EzekielRaiden
Follower of the Way
They have supplied a number. Its hardness is precisely what is in dispute. 60 million sounds like a blowhard overconfident estimate designed to inflate the numbers as much as humanly possible, e.g. every DM runs for ~3 groups of ~5 people each and all of them are completely distinct, so if they've sold 4 million DMGs then there must be 60 million players. That would be a hard number, and would show the patently ridiculous assumptions involved in producing the unsourced number they cited.I mean, they have supplied a hard number.
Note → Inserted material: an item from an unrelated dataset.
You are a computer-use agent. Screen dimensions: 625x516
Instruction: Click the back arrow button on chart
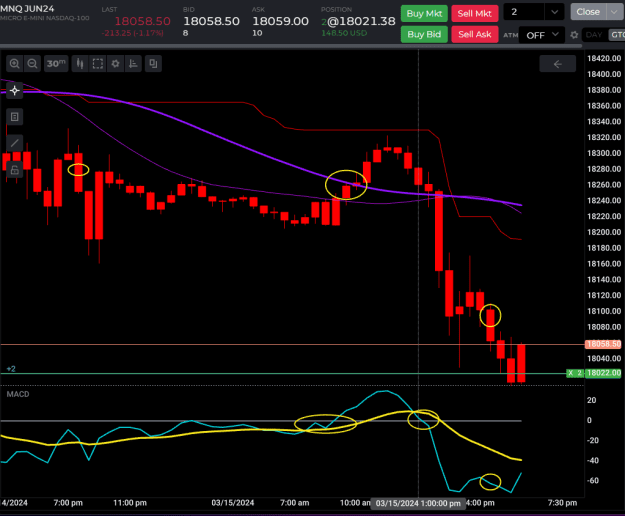[558, 64]
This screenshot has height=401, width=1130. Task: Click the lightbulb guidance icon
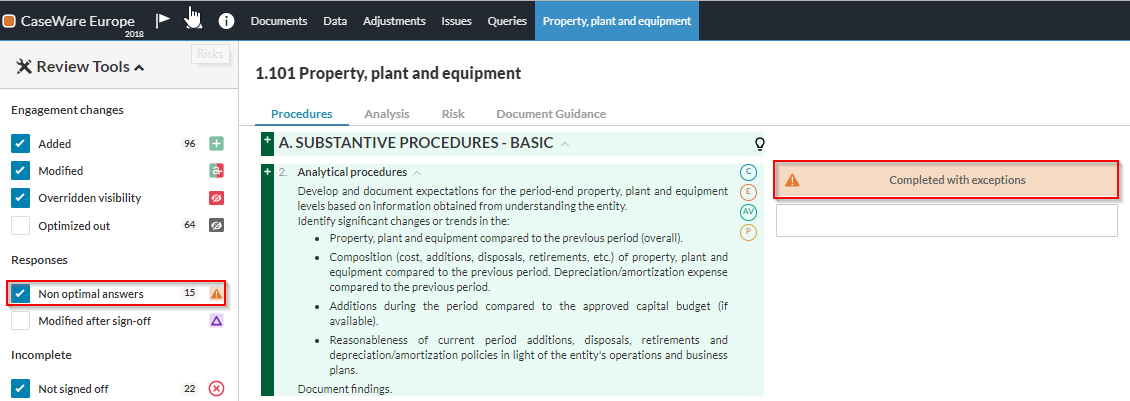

Which would further explain why the estimates vary so widely. If you instead assume that there are maybe ~3M actual DMs, and they run for an average of four genuinely distinct players each, then you get the still quite high but much more reasonable 12M, which is far closer to the previous estimates of how many people are playing (I have previously seen "8 to 20 million" thrown around.) I say "genuinely distinct" because most people I know who play are players in more than one game, and nearly everyone who runs is also a player in someone else's game.
Companies have a vested interest in choosing statistics and assumptions which inflate their numbers. It makes them look better, can lead to investor confidence (or at least avoid freakouts), and implies growth and positivity regardless of whether that implication bears out. World of Warcraft used to tout total subscribers...until Cataclysm saw those numbers start to drop, and they conspicuously switched to "Monthly Active User" counts....and then they stopped giving even those for WoW, and aggregated it with other Activision-Blizzard products...and then there was nowhere else to turn when even those numbers started falling.
So, until they put their money (or, rather, sales) where their mouth is, nah bro, this ain't a hard number. It is, at best, corpspeak, and at worst actively fudging the numbers and assuming the most ridiculously rosy things possible. Extraordinary claims require extraordinary evidence.